EdAtHooked commented 2 years ago

I'm seeing an issue where some of my nodes are being shut down with the following message:

<node>_sim-31.log:[rospy.impl.masterslave][INFO] 2022-05-10 17:05:42,835: external shutdown request from [/master]: [<other_node>] Reason: new node registered with same name

I believe I've tracked down the issue to the following sequence:

Node A is started, and given a port (lets call that port A)
Node A stops
Node B is started, and is given port A (which is fine, since there is currently not a running node with that port)
Node A is started again.

At step 4, _register_node_api() sends a shutdown request to port A, which is now in use by Node B, which results in node B being shut down. It does this because it still has an entry in the nodes dict for node B even thought that node has stopped.

This happens with some frequency in our system, any suggestions for how to fix it?

EdAtHooked commented 2 years ago

Looking at the code a bit more:

it appears that the XMLRPC port assignments are handled by the underlying linux layer, which means that the master doesn't know that the port has been reassigned, so there's no way to clean up the old node mappings. i suspect that the issue above will only occur if the node isn't shut down cleanly
using rosnode cleanup, or calling cleanup_master_whitelist doesn't help. i suspect this is because the param_subscribers are added to the nodes map in the registration code but are not unregistered by the cleanup code. this means that node_ref.is_empty() check is never true and the node entry is never deleted

AlexReimann commented 1 year ago

We got following curious log output:

WARN|1668152473.387696692|/velocity_controller|ros.roscpp: Reason given for shutdown: [[/front_cam/image_to_rtsp_roi_stream] Reason: new node registered with same name]

As can be seen the node is shutdown because of "new node registered with same name", but the name is actually different (velocity_controller vs image_to_rtsp_roi_stream).

I suspect there's some race condition with the self.nodes of rosmaster/RegistrationManager and some mutexing is missing.

AlexReimann commented 1 year ago

I'd say there is a lock missing here:

https://github.com/ros/ros_comm/blob/dd78ac8af128bb8eb992d6431bb9f994658ea6ab/tools/rosmaster/src/rosmaster/paramserver.py#L245-L257

Also the ParamDictionary uses the RegistrationManager at the same time as the ROSMasterHandler, but they use different locks. I guess the locks rather should move downwards into the RegistrationManager or they should be shared between the two.

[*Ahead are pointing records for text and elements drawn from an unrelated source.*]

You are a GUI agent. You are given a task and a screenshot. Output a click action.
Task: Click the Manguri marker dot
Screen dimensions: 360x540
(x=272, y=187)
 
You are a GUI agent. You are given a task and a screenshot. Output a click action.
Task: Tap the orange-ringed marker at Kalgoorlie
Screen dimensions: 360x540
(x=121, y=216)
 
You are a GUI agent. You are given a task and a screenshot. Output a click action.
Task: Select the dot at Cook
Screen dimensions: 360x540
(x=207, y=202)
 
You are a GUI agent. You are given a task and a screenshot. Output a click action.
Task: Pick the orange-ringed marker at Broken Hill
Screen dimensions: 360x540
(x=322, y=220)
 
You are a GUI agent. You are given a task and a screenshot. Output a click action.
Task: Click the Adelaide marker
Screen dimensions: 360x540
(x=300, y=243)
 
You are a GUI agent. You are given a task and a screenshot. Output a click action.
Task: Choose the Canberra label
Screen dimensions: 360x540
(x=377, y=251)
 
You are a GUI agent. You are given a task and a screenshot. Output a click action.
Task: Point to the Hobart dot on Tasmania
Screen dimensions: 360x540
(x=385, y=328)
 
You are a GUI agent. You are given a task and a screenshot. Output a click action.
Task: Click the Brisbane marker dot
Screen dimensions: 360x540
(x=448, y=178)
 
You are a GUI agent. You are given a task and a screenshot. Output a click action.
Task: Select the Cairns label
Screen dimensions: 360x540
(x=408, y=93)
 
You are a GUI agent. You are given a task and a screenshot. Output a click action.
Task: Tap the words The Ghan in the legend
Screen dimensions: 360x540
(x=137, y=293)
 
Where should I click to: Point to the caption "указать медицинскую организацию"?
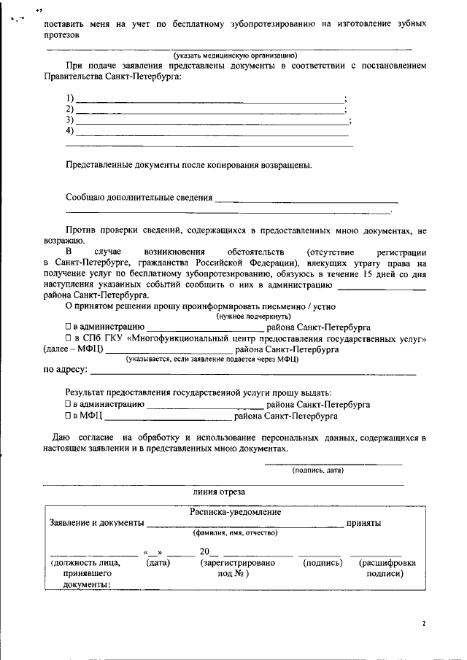coord(235,55)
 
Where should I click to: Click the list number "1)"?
coord(70,98)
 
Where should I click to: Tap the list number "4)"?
coord(70,131)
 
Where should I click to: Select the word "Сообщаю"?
coord(85,197)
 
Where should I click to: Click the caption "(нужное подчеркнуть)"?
coord(252,317)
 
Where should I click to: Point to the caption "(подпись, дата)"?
coord(318,470)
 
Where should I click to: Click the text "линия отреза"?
coord(214,492)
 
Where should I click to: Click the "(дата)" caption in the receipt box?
coord(159,563)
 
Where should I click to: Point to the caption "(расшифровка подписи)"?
coord(387,568)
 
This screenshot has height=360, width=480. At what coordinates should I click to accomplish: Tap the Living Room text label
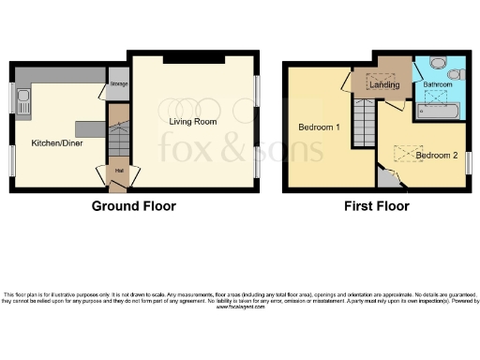[x=192, y=122]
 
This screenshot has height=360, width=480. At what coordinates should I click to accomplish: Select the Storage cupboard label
[x=118, y=84]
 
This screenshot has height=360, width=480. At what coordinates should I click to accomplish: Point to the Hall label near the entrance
[x=118, y=171]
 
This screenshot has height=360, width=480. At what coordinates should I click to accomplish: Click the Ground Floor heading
[x=133, y=205]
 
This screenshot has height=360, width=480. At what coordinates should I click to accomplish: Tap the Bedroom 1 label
[x=321, y=127]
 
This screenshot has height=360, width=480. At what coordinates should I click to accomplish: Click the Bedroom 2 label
[x=435, y=157]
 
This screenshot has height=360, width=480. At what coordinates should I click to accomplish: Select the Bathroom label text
[x=437, y=85]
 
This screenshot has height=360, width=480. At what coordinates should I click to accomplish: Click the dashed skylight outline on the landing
[x=381, y=82]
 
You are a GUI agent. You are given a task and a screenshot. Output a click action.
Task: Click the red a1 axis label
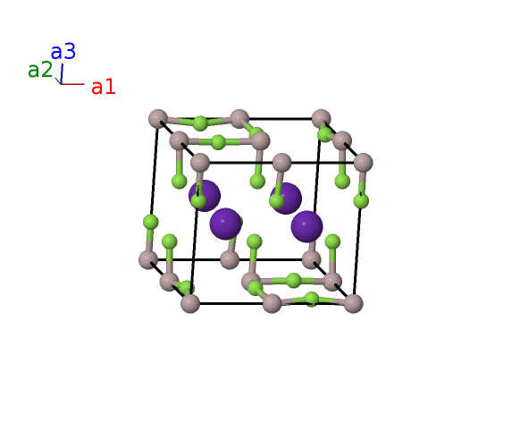pyautogui.click(x=103, y=88)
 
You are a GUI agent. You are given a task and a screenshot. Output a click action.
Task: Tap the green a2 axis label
pyautogui.click(x=40, y=70)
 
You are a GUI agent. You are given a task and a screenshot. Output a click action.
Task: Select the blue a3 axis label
pyautogui.click(x=63, y=52)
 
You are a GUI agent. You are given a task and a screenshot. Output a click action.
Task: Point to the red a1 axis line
pyautogui.click(x=72, y=84)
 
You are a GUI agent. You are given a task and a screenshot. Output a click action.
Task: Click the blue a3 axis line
pyautogui.click(x=62, y=74)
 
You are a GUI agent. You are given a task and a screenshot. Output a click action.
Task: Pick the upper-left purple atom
pyautogui.click(x=205, y=196)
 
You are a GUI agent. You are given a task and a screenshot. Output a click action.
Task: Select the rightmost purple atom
pyautogui.click(x=307, y=226)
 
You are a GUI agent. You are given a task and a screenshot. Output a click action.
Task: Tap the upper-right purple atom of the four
pyautogui.click(x=286, y=199)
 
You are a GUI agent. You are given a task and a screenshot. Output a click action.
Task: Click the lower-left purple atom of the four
pyautogui.click(x=225, y=224)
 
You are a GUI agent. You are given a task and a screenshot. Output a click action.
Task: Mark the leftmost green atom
pyautogui.click(x=150, y=223)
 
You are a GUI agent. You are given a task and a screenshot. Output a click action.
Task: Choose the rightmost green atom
pyautogui.click(x=361, y=200)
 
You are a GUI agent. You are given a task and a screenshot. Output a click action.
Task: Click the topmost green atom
pyautogui.click(x=200, y=123)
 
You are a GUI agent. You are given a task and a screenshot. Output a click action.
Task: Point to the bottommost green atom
pyautogui.click(x=312, y=300)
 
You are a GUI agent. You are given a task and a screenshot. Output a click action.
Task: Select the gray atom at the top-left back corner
pyautogui.click(x=158, y=119)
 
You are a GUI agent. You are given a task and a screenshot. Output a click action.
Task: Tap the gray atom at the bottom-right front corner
pyautogui.click(x=353, y=303)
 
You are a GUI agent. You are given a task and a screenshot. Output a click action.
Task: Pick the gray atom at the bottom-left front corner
pyautogui.click(x=190, y=303)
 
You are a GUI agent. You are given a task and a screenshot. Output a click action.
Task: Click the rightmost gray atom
pyautogui.click(x=363, y=163)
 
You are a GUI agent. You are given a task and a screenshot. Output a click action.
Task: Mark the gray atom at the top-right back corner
pyautogui.click(x=322, y=119)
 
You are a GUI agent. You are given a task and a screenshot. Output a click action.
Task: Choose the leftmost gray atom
pyautogui.click(x=148, y=260)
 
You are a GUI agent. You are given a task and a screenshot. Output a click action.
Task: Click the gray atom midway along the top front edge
pyautogui.click(x=281, y=163)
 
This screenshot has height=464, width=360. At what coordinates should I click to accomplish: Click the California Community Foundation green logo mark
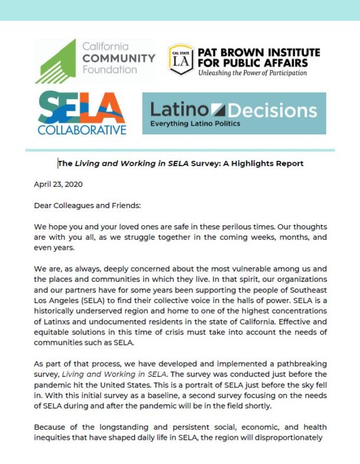click(x=56, y=62)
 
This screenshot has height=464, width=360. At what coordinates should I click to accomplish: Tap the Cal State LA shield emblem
click(x=181, y=60)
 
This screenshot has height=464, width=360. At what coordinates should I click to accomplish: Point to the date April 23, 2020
click(x=58, y=183)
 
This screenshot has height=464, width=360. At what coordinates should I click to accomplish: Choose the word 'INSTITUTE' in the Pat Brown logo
click(x=292, y=52)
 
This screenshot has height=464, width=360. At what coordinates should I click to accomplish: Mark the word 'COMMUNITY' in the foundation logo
click(x=118, y=58)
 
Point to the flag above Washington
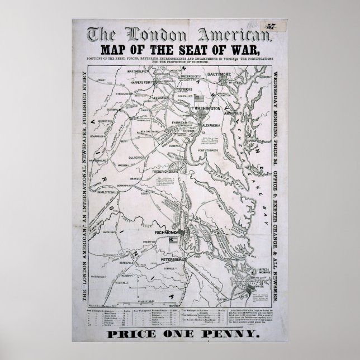click(200, 97)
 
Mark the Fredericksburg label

Edit: There's a lock in the ROSMasterHandler properly locking all instances where ParamDictionary potentially modifies the RegistrationManager

AlexReimann commented 1 year ago

Looking at the code a bit more:

* it appears that the XMLRPC port assignments are handled by the underlying linux layer, which means that the master doesn't know that the port has been reassigned, so there's no way to clean up the old node mappings. i suspect that the issue above will only occur if the node isn't shut down cleanly

* using rosnode cleanup, or calling cleanup_master_whitelist doesn't help. i suspect this is because the param_subscribers are added to the nodes map in the registration code but are not unregistered by the cleanup code. this means that node_ref.is_empty() check is never true and the node entry is never deleted

So, yeah I came to the same conclusion now as you.

What do you think about checking if any other element of self.nodes has a different id but the api we want to shutdown? If so we don't send the shutdown signal, but just issue a warning?

EdAtHooked commented 1 year ago

My solution was to fix rosnode cleanup, so that it correctly unsubscribes the parameter subscribers. This appears to allow the node entry to properly be deleted in _unsubscribe (rosmaster/registrations.py). You still have to detect that your node died and call one of the cleanup functions to avoid the issue, but that wasn't too much of a problem for us. My suggestion would be that you check for dead nodes and clean them up before launching any new nodes. What we do is:

use rosnode.rosnode_ping_all() to find any nodes that don't respond to the ping request, they're probably dead
use my modified cleanup_master_whitelist to clean up the rosmaster internals
launch any new node(s)

Here is the code I added to cleanup_master_whitelist, it should probably be added to cleanup_master_blacklist as well, and rolled into the main branch, but I didn't have the time to create a PR, etc.

    psubs = master.getParamSubscribers()
    for k, l in psubs:
        for n in l:
            if n not in whitelist:
                node_api = rosnode.get_api_uri(master, n)
                master_n = rosgraph.Master(n)
                master_n.unsubscribeParam(node_api, k)

Ideally, rosmaster would handle all of this stuff internally every time a new node is launched. I believe this is the only way to avoid the underlying issue.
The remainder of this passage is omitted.